(Text passage begins)

Explanation of Non-GAAP Financial Measures

The Company reports its financial results in accordance with U.S. generally accepted accounting principles (GAAP). In the Company’s quarterly results releases, trend schedules, conference calls, slide presentations, and webcasts, it may use or discuss Non-GAAP financial measures, as defined by Regulation G of the Securities and Exchange Commission. The Company believes that the presentation of certain Non-GAAP financial measures in these materials provides information that is useful to investors because it allows for a more direct comparison of the Company’s performance for the period reported with the Company’s performance in prior periods. The Company cautions that Non-GAAP financial measures should be considered in addition to, but not as a substitute for, the Company’s reported GAAP results. Management defines the Non-GAAP financial measures used in this release as follows:

Non-GAAP Adjusted EBITDA - net income before interest, taxes, depreciation and amortization, gain on sale of fixed assets, stock-based compensation expense, and certain non-recurring items. Management believes Non-GAAP Adjusted EBITDA is a helpful measure for comparing the Company’s operating performance with prior periods as well as with the performance of other companies with different capital structures or tax rates.

(Text passage ends)
(Dataset excerpt begins)

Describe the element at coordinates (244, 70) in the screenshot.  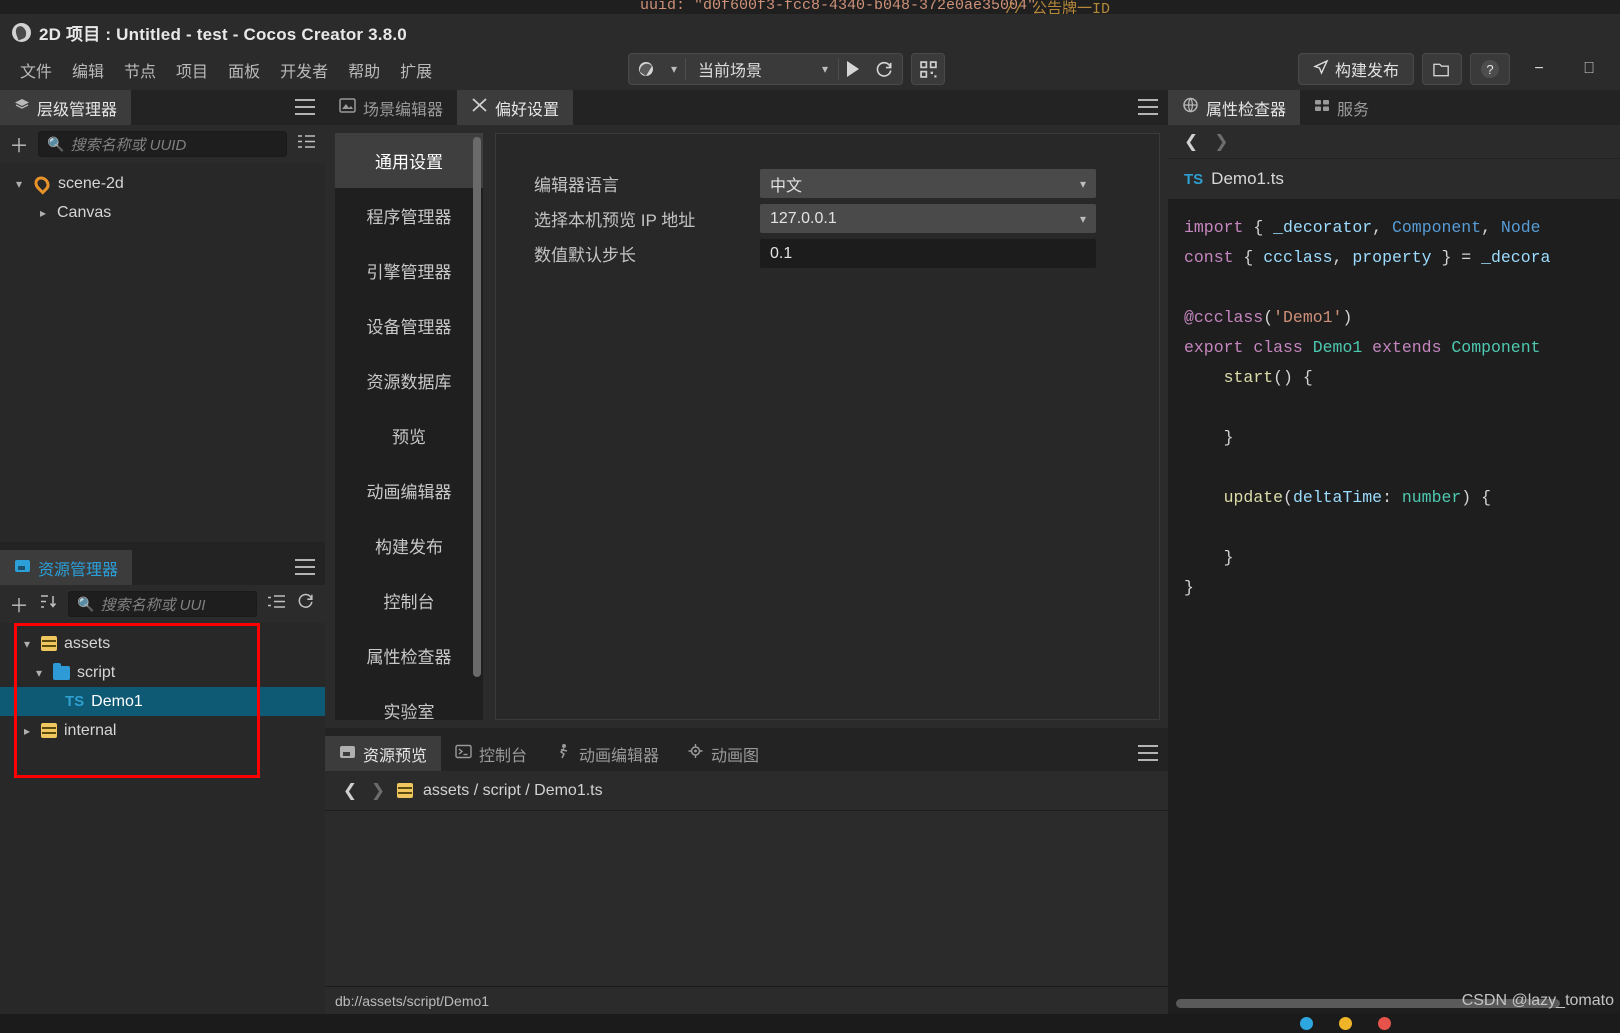
I see `menu-item-panel: 面板` at that location.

(Dataset excerpt ends)

About this exercise — Give the part of the Non-GAAP measures text above again, beginning at the words "Non-GAAP Adjusted EBITDA - net" and stopping after "or tax rates.". Update "tax rates" to "tax burdens" in that part.

Expected answer —
Non-GAAP Adjusted EBITDA - net income before interest, taxes, depreciation and amortization, gain on sale of fixed assets, stock-based compensation expense, and certain non-recurring items. Management believes Non-GAAP Adjusted EBITDA is a helpful measure for comparing the Company’s operating performance with prior periods as well as with the performance of other companies with different capital structures or tax burdens.